No one did it better.
I’m talking about John Madden who unexpectedly passed away on Tuesday.
Depending on how old you are, you view Madden in different ways.
For people older than me, he was a former Super Bowl winning coach who became a broadcaster.
For people my age, he was the voice of football serving as the analyst on the biggest game each week. A larger-than-life personality, his quirkiness of driving around the country in a bus and introducing us all to Turducken on Thanksgiving made him perfect for TV while he never forgot that it was always still about the actual football game.
He could make anything that happened in a game seem simple. Every TV analyst in every sport can continue to look to Madden as the Gold standard. No one has done it better. No one probably ever will. I would even argue that he impacted football more than any other TV analyst in any sport has ever impacted a game.

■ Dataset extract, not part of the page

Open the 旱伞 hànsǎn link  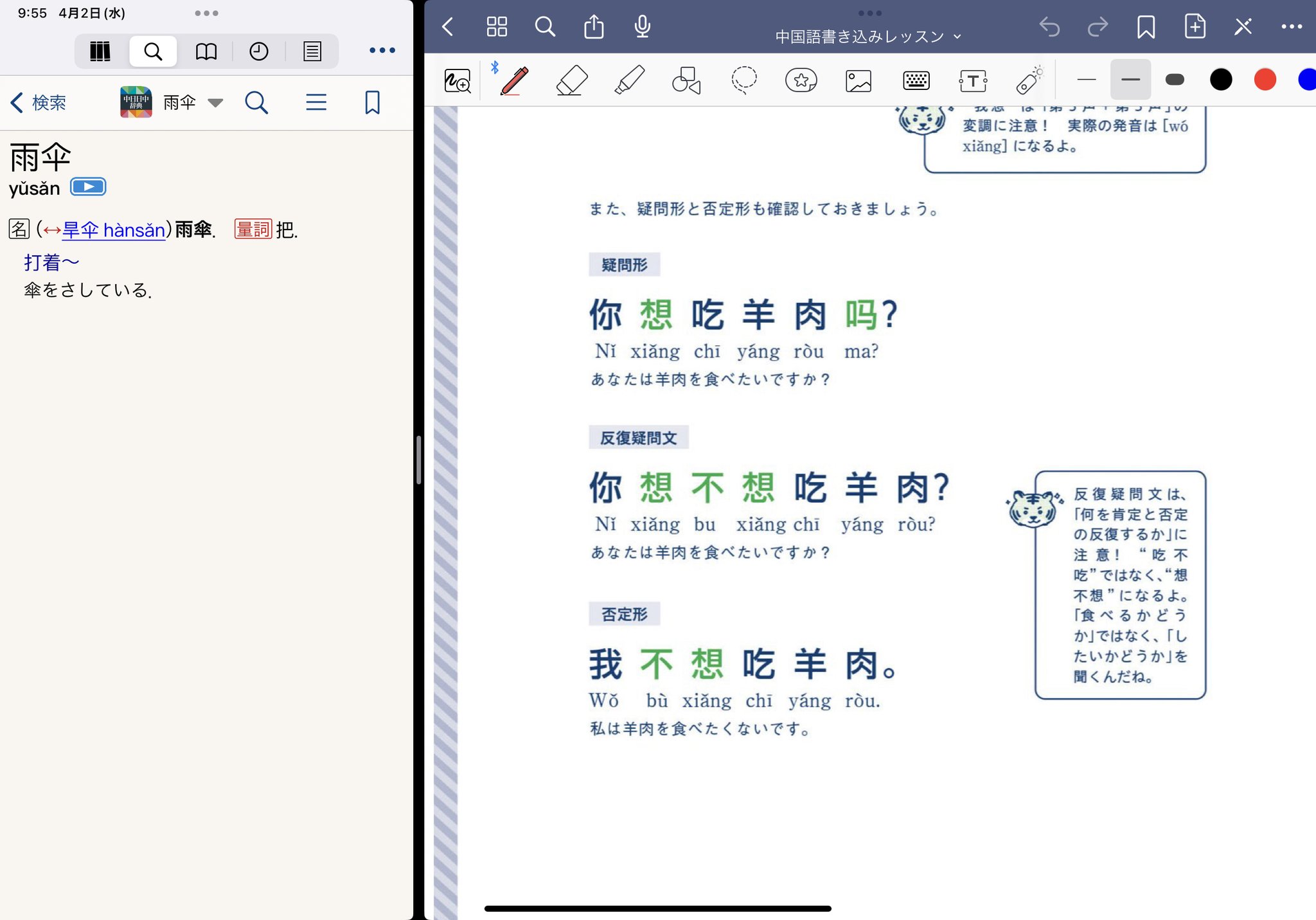[114, 230]
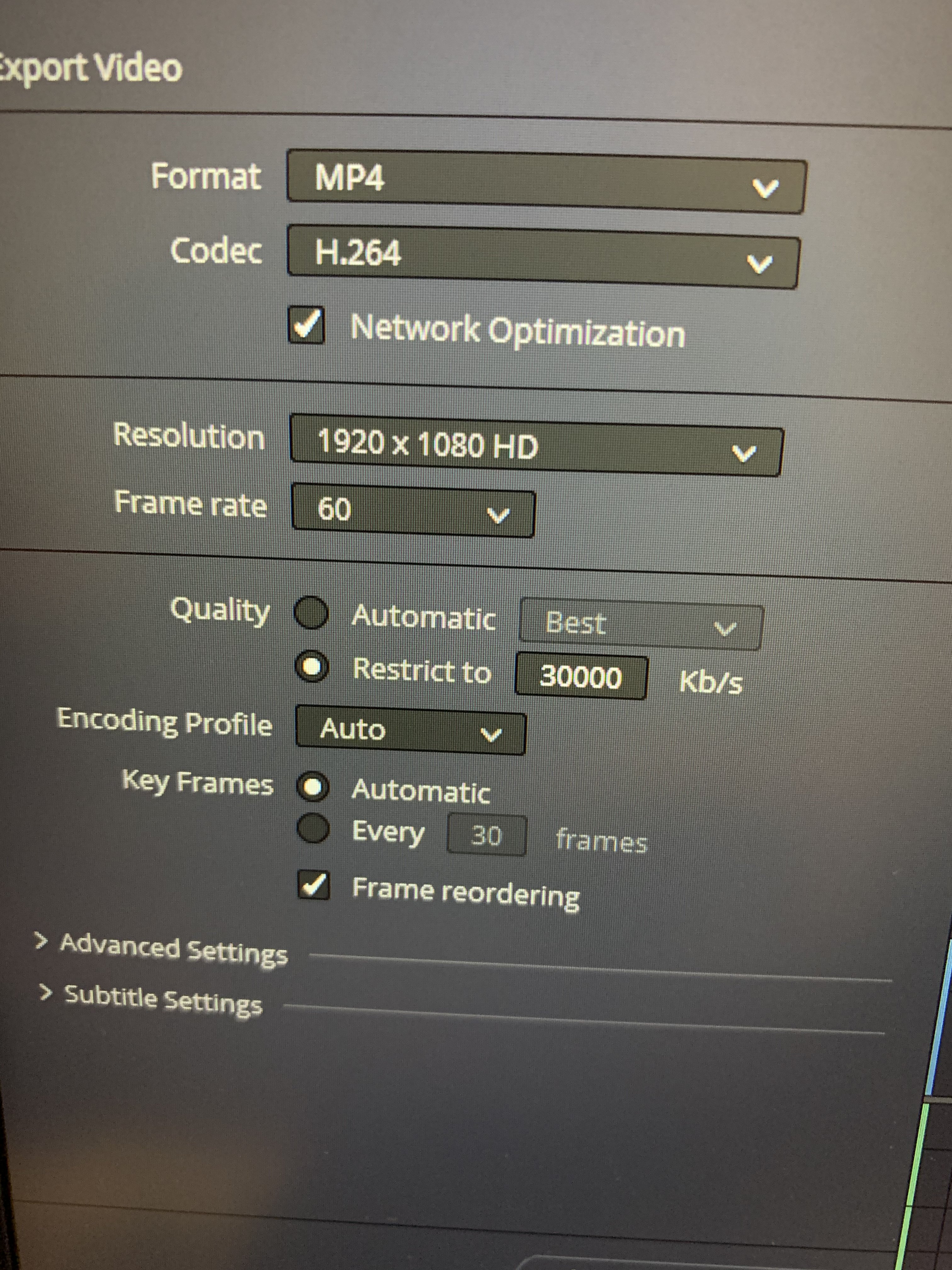Click the 30000 Kb/s bitrate field

(581, 677)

His final act was becoming part of a revolutionary video game. He did not just lend his name to the Madden video game series, he became very involved in the game’s development. There are some that know his name from the game and have no clue he was a coach or a broadcaster and his legacy lives on because of the game.
When people pass away, we always wish that the things that we say about them could have been said while they were still living. With Madden, that happened. Fox recently produced a documentary about him that he was able to view. Prior to his death, he was able to see and hear from all kinds of people discussing the impact he has had on them and the game.
What a life lived by John Madden. The greatest TV analyst of all-time and perhaps the greatest ambassador any sport has ever seen.